Developing secondary and
satellite TrPs can give the false impression that CMP is a
condition that will steadily worsen with time -- that it is
progressive.CMP is not progressive. With proper intervention,
these trigger points can be broken up and eliminated.
FMS and CMP are different
syndromes. However, the vast majority of physicians lump them
together because they see many patients with the FMS&CMP
Complex. Unless doctors have a thorough knowledge of and
familiarity with individual TrPs, they can't sort out the
symptoms.
One interesting difference
between the two syndromes is that more women than men have
FMS, but CMP affects men and women in equal numbers.
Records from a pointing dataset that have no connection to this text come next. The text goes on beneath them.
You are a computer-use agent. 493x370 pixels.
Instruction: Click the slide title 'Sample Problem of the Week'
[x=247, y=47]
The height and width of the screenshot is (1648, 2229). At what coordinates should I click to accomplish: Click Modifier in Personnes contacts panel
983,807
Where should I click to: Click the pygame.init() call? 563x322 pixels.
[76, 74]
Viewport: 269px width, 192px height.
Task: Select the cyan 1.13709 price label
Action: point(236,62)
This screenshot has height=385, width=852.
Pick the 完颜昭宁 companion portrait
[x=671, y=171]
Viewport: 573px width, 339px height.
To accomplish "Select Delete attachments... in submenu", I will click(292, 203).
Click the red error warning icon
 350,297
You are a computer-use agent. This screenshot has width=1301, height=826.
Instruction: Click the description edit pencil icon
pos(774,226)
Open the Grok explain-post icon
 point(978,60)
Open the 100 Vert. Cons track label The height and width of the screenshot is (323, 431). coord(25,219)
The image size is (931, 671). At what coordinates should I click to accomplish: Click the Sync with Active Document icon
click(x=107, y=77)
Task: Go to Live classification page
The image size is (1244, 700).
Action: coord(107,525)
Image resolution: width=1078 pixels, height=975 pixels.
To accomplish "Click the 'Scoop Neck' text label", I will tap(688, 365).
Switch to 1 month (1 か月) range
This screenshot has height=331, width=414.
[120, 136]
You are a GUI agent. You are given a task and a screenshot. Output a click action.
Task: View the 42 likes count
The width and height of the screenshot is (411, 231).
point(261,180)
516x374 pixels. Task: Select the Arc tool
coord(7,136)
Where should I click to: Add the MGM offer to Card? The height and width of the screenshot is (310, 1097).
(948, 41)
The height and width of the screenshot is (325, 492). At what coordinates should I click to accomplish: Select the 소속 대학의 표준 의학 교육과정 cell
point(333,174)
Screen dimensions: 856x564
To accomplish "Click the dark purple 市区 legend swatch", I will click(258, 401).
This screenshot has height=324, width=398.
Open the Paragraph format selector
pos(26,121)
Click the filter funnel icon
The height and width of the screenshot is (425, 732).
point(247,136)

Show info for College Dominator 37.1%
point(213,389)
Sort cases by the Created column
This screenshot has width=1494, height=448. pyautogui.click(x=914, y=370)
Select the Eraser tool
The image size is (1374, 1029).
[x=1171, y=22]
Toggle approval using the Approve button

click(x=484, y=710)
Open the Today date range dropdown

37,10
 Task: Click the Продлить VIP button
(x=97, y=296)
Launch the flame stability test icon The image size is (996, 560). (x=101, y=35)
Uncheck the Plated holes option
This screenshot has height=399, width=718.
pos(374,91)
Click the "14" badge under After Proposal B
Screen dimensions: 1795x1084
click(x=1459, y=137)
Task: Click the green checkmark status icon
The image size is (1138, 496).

Another
difference is that muscles in locations that are some distance
from the trigger points of CMP have normal sensitivity. In
FMS, there is a generalized sensitivity.
FMS is, among other things,
a systemic neurotransmitter dysregulation, with many
biochemical causes. There are other problems as well, but they
are all systemic in nature, such as the alpha-delta sleep
anomaly. Chronic Myofascial Pain , however, is a neuromuscular
condition. CMP happens because of mechanical failures -- the
mechanics of physics, not biochemistry. Due to the nature of
trigger points, some of the symptoms may seem to be systemic,
but they are not. Initiating events, such as repetitive motion
injury, trauma, and illness, can start a cascade of TrPs.
FMS & CMP Complex
People with the FMS&CMP
Complex face more than just the two sets of symptoms of both
conditions. Today, a few researchers are realizing that FMS
and CMP not only occur together, they reinforce each other.
Therefore, physical therapy and all other forms of treatment
must proceed carefully. Any treatment regimen will be both
more complicated and less successful than if the patient had
only one of the two conditions.
In FMS&CMP Complex, a
chronic pain condition exists, with many different symptoms
and the trigger points of CMP, which are all magnified by the
pain amplification aspect of fibromyalgia (FMS).
Furthermore, some of the
treatments normally prescribed for FMS patients can cause
damage to CMP patients, and the reverse is also true.
In the context of FMS, many
different neurotransmitters are affected to different degrees
and in different combinations in each patient. Also, other
biochemicals in the body are affected to different degrees.
Various hormones may be involved. Histamine (a
neurotransmitter) is often a important factor when there are
many allergic manifestations.
The possible combinations
are endless, so this is no place for a doctor who practices
"cookbook" medicine, especially when you figure in the
possible combinations of TrPs. FMS perpetuates CMP and the
reverse is also true.
The spiral of
pain/contraction/pain/contraction continues until it is
interrupted by an outside force in some form. Chronic pain,
all by itself, causes stress and lack of sleep. That's another
reason why many cases of FMS are accompanied by CMP.
But don't despair. A lot
can be done to relieve CMP and lighten the pain load. There
are many therapies that work for FMS as well. It's important
for people with FMS&CMP Complex to take on the responsibility
of managing their own treatment. It isn't easy, and it takes
concentrated focus to change the habits of a lifetime.
Getting as well as possible
-- optimizing your quality of life -- takes commitment. What
is done to or for you can help, but getting better is
primarily a function of what YOU do.